Набережная была почти пуста. Туристов в такое межсезонье в городе было совсем мало, местным жителям не до прогулок, свои дела. Я шёл неспеша в направлении «Ататюрка – вождя спортсменов», за которым дальше располагались международный причал и таможня, а ещё дальше, над крутой излучиной берега поднимался округлый холм, похожий на огромную женскую грудь. На верхушке холма шла какая-то стройка, и уже становилось понятно, что там зиждят ещё один памятник Отцу Народа, причём такого размера, чтобы длань, протянутую в светлые дали, можно было разглядеть снизу издалека.
Не дойдя до старого Ататюрка, который поменьше, я свернул налево в улицу, уходившую в сторону от моря. Здесь были магазинчики модной одежды, кафе, туристические офисы и небольшие гостиницы. Дальше улица расщеплялась натрое, и мне было как раз в среднюю из трёх, где среди ресторанчиков, магазинов и кафешек для туристов незаметно пристроилась народная столовка-буфет толстого Мехмета.

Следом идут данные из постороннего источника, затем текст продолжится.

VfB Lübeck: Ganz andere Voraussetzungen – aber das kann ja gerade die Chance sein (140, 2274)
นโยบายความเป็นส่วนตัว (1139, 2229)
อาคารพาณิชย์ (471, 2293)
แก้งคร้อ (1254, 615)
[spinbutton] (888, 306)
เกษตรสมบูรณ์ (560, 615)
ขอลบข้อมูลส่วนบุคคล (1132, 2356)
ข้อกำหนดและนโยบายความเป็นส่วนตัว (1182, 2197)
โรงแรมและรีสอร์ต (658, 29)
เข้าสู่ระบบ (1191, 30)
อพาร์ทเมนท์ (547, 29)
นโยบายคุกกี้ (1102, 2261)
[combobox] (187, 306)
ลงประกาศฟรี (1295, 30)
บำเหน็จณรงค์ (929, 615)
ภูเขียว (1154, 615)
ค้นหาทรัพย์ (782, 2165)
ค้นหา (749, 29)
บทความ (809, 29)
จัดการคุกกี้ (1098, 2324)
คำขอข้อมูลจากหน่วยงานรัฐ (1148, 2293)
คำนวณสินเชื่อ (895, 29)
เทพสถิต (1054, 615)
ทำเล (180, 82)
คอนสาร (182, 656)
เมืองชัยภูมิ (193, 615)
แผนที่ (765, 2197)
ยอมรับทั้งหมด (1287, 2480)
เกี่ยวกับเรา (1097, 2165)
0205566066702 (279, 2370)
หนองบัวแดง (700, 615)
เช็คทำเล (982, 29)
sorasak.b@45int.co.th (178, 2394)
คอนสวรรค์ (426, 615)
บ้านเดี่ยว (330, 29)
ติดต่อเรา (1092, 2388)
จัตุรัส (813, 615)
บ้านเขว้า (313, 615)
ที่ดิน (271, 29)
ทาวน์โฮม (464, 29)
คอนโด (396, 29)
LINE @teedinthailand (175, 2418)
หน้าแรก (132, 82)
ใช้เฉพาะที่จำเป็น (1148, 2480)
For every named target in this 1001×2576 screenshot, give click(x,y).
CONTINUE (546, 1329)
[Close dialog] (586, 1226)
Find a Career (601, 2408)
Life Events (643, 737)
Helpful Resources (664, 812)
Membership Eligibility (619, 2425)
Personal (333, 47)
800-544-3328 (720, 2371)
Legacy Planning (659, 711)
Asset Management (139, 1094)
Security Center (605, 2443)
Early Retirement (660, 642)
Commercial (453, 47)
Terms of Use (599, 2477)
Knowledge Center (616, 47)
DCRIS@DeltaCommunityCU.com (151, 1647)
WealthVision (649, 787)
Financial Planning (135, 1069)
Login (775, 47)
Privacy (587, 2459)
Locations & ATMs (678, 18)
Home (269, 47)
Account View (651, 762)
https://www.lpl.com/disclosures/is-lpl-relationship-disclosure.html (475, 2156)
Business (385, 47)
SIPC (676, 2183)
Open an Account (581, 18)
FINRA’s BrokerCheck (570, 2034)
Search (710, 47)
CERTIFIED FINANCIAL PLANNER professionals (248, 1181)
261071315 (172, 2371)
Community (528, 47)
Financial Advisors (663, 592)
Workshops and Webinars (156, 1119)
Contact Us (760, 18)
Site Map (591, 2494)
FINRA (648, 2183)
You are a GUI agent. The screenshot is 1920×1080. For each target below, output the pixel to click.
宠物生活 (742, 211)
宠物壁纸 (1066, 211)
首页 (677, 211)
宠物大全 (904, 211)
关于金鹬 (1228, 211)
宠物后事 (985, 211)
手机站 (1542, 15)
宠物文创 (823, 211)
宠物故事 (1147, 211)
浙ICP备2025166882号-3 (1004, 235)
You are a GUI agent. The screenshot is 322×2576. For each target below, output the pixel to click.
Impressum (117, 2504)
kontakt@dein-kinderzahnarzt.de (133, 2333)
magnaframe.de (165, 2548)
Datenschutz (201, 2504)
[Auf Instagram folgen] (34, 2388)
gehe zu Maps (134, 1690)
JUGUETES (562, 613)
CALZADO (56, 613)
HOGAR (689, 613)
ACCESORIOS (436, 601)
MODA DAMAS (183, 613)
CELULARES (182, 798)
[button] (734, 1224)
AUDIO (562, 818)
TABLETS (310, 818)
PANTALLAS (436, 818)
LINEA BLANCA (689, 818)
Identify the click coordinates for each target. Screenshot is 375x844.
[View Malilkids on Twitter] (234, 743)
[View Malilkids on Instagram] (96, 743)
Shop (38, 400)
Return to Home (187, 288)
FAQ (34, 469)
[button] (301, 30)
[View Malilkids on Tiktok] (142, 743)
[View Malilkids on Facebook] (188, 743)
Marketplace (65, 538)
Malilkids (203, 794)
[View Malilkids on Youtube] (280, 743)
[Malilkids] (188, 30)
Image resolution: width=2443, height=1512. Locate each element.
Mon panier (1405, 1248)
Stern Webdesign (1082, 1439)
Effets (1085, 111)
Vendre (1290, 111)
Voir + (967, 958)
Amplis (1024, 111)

Навстречу мне медленно, держась за руки, шла молодая парочка. Крепкий, спортивного вида блондин лет тридцати, в трикотажных синих штанах с красными маршальскими лампасами и подобной же куртке. Лицо его было грубоватое и неспокойное, бледно-землистого оттенка. Он держал привычно-пренебрежительно за руку крашеную блондинку, из гладких волос которой химия вытравила всё, что в них было своего от природы. В точёной фигурке девушки было что-то слегка цыплячье. Особенно её стройные, чуть-чуть слишком мускулистые ноги, да плоская грудь едва с намёком на женские формы. Одета блондинка была в невыносимо короткую юбку из джинсы и почти прозрачную блузку. Голени по самые икры игриво оплетали тонкие причудливые завязки сандалий. На бледном личике эротическим криком горели ярко-карминные губы, в странном и резком контрасте с холодными белёсыми глазами, в которых застыла скука.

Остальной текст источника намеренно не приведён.